The excess fluid around the heart can cause the pericardium to balloon inward. This can place dangerous pressure on the heart, affecting its ability to pump oxygenated blood out into the body. In some cases, areas of the organ may even collapse.
A range of causes can contribute to the development of water in the heart. An infection in the heart or other organ, the presence of an inflammatory disease, or kidney failure can result in the accumulation of pericardial fluids. Cancer treatments, such as chemotherapy and radiation, as well as metastasized cancerous masses can cause this problem as well. Even an accident that results in trauma to the heart or a nearby area can lead to pericardial effusion.
This condition has a number of symptoms, including a dry cough, dizziness, or trouble breathing. In some patients, well-known heart attack symptoms such as nausea or crushing chest pain are indicators. The severity of symptoms depends upon factors such as how long the fluid has been present, how much excess fluid is held in the pericardium, and the pain threshold of the particular patient.
In some patients, the increase of excess water in the pericardium happens over a long period of time. These patients may exhibit no symptoms at all and may not even be aware of the problem. Typically, such individuals have histories of cancer, lupus, Crohn’s disease, or another inflammatory disorder that has resulted in the asymptomatic condition.

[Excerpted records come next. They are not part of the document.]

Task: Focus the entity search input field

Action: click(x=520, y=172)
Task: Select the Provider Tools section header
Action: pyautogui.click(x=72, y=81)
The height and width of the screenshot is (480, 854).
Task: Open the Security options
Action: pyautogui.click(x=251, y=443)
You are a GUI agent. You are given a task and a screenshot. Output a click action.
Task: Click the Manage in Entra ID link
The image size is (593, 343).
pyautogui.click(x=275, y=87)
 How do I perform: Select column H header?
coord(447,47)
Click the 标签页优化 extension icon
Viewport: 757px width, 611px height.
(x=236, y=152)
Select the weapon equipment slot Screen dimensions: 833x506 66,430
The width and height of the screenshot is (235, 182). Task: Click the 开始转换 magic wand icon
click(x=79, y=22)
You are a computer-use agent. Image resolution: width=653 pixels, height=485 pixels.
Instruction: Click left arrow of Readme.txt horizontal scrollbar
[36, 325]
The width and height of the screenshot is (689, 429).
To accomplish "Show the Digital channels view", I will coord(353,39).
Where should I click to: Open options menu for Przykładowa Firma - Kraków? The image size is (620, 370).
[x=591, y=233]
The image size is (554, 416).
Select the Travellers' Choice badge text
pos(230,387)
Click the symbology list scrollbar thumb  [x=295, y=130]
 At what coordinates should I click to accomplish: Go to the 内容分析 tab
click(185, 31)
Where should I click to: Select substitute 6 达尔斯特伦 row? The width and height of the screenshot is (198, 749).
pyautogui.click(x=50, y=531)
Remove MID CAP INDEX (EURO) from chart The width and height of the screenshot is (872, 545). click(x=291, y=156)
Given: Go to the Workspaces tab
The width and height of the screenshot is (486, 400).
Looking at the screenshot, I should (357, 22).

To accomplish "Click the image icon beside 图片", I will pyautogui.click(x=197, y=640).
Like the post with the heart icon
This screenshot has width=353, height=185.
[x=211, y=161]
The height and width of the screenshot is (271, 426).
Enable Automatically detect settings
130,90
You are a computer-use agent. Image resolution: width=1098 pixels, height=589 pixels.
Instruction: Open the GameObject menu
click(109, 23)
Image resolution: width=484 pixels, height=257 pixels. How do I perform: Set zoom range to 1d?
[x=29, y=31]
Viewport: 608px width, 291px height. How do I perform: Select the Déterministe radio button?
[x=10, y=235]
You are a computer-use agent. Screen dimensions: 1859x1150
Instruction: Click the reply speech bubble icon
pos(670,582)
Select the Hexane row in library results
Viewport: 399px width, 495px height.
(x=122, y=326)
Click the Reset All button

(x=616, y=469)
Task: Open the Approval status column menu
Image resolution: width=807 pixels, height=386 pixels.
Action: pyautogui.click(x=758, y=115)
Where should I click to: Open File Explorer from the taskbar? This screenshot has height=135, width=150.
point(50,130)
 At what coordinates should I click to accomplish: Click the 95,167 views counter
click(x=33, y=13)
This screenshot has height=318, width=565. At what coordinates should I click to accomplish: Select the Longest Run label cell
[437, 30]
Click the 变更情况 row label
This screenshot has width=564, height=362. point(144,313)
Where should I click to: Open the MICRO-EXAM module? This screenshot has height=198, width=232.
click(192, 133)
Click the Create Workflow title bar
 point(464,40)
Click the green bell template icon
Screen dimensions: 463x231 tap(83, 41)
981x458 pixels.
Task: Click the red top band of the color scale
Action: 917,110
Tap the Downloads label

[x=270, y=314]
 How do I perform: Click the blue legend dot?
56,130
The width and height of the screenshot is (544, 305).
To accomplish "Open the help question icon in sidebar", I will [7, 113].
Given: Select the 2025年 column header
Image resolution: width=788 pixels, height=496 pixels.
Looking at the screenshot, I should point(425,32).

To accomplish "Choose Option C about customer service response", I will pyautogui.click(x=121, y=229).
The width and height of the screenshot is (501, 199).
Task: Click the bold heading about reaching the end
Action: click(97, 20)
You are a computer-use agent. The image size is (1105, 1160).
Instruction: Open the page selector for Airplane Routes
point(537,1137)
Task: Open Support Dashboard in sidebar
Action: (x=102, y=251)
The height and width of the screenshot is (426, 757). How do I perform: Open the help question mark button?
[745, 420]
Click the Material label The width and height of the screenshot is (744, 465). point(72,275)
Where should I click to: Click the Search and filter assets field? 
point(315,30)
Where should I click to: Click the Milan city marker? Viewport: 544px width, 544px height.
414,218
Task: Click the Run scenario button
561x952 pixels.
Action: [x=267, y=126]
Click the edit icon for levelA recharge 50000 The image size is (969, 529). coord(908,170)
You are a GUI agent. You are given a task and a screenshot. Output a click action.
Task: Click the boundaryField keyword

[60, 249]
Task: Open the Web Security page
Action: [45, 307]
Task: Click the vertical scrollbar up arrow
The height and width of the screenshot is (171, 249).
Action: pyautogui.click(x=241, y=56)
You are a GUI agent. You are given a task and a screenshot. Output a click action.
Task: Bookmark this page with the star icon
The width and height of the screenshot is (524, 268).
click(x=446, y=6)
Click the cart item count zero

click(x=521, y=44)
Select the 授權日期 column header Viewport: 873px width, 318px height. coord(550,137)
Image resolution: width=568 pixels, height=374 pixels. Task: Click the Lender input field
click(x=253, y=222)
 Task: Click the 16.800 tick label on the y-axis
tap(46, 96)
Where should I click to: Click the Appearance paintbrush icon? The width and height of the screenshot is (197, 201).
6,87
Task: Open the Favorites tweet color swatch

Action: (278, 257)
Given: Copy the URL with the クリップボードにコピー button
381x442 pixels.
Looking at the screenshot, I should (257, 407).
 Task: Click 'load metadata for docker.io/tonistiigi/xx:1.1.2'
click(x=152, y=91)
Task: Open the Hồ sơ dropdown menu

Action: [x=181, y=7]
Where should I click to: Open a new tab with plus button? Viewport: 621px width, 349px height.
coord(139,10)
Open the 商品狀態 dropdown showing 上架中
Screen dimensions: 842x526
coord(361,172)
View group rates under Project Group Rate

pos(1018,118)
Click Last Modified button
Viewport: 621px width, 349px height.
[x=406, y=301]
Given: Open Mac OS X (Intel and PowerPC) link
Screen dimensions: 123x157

Water in the heart can be diagnosed in a number of ways. Tracking the heart’s electrical impulses using an electrocardiogram, or EKG, can uncover the disorder. Images obtained by means of either magnetic resonance imaging (MRI) or computerized tomography (CT) scans are also useful. If a medical professional suspects pericardial effusion, he or she is likely to order a chest X-ray in order to determine if the heart has enlarged due to an excessive amount of fluid and the subsequent stress that it causes.